Lors de sa visite la semaine dernière aux États-Unis, Kamménos a informé ses interlocuteurs des agissements de Soros, comme il en a été informé autant de leur côté par les Américains. D’ailleurs Tsípras en était informé des intentions de Kamménos avant son départ. En réalité, le vaniteux Kotziás a été dévoré et limogé par Kamménos, au moment même où ce dernier montait dans l’avion à destination des États-Unis. Inutile de dire que Kamménos a obtenu le feu vert pour attaquer Soros et les siens en Grèce, depuis ceux de l’équipe de Donald Trump, car on sait combien le Président des États-Unis est en guerre contre le financier et spéculateur Soros”, Yórgos Trángas, 90,1 FM au 19 octobre, cité de mémoire. Voilà ce que les Grecs peuvent entendre parfois à la radio. Alors info, et/ou intox ? Certes, le “Quotidien des Rédacteurs” attaque très violemment Kamménos, sauf qu’à ce jour, il ne porte pas plainte contre lui, étrange non ? Au pays… très occupé, on sait encore s’amuser dans un sens entre nos maux et leurs mots, nos actualités et autres analyses géopolitiques, c’est à la fois du Thucydide et d’Agatha Christie ainsi réunis !

En Thessalie comme ailleurs, on suit les nouvelles et on reste assez perplexe. Deux ministres du même gouvernement qui s’accusent mutuellement et qui se déchirent, un financier spéculateur du trop vaste monde qui intervient dans les affaires des pays, des sociétés et des nations pour en faire de la bouillie sans la moindre légitimité et même dans l’illégalité, puis, des faits présumés rapportés si graves, que la Justice devrait alors intervenir. Mais non. Le Président de la République n’intervient guère pour provoquer des élections anticipées, même… au moyen d’un système électoral trafiqué. On reste perplexe, sauf celles et ceux qui ne se nourrissent que grâce aux repas distribués par l’Église Orthodoxe par exemple et non pas d’actualités jugées inutiles. Petit pays… soigné aux petits ognons !
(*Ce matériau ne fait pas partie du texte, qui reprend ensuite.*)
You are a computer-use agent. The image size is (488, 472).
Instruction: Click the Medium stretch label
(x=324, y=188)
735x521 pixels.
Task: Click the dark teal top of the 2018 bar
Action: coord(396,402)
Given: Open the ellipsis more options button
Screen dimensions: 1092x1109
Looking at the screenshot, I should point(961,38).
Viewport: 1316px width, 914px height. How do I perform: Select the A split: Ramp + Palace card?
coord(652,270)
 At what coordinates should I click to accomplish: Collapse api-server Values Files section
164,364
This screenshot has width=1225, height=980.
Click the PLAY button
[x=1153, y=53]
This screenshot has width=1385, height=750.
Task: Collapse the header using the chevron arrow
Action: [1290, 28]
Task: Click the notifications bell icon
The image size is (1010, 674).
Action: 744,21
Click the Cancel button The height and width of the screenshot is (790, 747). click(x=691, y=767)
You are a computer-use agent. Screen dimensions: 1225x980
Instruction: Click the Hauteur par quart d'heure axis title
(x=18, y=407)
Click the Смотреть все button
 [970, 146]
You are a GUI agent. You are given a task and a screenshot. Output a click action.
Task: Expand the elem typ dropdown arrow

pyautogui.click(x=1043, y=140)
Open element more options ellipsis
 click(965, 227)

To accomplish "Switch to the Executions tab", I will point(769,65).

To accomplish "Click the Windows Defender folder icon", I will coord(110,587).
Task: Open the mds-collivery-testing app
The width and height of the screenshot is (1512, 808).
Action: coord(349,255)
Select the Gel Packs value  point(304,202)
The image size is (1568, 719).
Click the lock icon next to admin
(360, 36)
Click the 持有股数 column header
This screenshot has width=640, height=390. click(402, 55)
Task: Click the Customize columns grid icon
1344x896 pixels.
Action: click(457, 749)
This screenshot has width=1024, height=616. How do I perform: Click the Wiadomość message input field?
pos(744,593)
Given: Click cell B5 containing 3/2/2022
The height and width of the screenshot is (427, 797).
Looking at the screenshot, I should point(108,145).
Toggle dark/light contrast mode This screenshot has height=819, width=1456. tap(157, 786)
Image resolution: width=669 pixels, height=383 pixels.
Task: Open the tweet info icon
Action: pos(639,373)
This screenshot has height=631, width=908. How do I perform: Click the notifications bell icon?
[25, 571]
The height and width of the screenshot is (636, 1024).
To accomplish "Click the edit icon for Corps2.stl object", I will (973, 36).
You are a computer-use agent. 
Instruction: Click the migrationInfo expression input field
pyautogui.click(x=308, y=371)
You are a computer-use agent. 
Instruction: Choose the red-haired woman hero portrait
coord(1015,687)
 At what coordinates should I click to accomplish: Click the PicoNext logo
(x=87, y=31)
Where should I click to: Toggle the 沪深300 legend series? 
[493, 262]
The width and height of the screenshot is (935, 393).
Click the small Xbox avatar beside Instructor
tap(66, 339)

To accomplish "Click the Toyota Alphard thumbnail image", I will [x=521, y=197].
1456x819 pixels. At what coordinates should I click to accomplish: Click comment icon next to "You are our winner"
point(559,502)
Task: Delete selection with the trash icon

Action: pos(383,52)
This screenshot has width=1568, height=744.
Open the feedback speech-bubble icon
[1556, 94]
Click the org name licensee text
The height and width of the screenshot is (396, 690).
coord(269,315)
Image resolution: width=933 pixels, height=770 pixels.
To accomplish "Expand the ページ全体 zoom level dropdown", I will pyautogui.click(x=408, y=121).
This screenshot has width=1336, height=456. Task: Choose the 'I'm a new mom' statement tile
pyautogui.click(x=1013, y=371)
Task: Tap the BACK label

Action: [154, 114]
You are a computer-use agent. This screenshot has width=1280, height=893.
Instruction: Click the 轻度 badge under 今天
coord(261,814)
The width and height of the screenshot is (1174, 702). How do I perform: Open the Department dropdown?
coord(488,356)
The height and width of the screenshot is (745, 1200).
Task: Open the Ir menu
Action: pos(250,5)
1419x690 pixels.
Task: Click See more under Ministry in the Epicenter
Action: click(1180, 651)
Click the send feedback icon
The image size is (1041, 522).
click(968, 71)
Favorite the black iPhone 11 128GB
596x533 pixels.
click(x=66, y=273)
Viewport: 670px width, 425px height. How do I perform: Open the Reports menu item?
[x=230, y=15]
Montagne en Thessalie, octobre 2018
Repas distribué par l’Église. Thessalie, octobre 2018
Bois de chauffage. Thessalie, octobre 2018
Petits ognons. Thessalie, octobre 2018

Couleurs d’automne donc. Le seul pays grec qui se dresse disons… au-dessus de la mêlée, c’est peut-être celui des montagnes. Les feuilles tombent des arbres, ses contrées sont belles mais quasiment vidées de leurs habitants. On y rencontre surtout les animaux, leurs bergers, puis, ici ou là, quelques visiteurs consciemment égarés. Les derniers gardiens des lieux comme à Agrafa, village et autant massif montagneux en Eurytanie, près de la Thessalie voisine, ne font pas dans le folklore, sauf que l’esprit rebelle et résistant des ancêtres n’est pas mort.

Il faut préciser qu’un projet pharaonique germano-compatible d’installation d’éoliennes menace cette région montagneuse dont l’autonomie et l’autogestion furent même respectées sous les Ottomans, c’est pour dire. La décision date d’avril 2018, et c’est un décret du ministrion de l’Énergie, ayant en son temps prolongée, provoqué déjà l’indignation des habitants à Ágrafa.

Le décret impose sans la moindre consultation préalable, la construction de deux immenses parcs d’éoliennes. Faisant suite à plusieurs ajournements et rejets, le ministère de l’Environnement et de l’énergie, a finalement accordé la licence d’installation aux deux projets éoliens géants dans cette région d’Ágrafa, ces décisions ont été émargées par le ministre par simple ordonnance, destinée au… Gestionnaire des Énergies, un certain Alexópoulos.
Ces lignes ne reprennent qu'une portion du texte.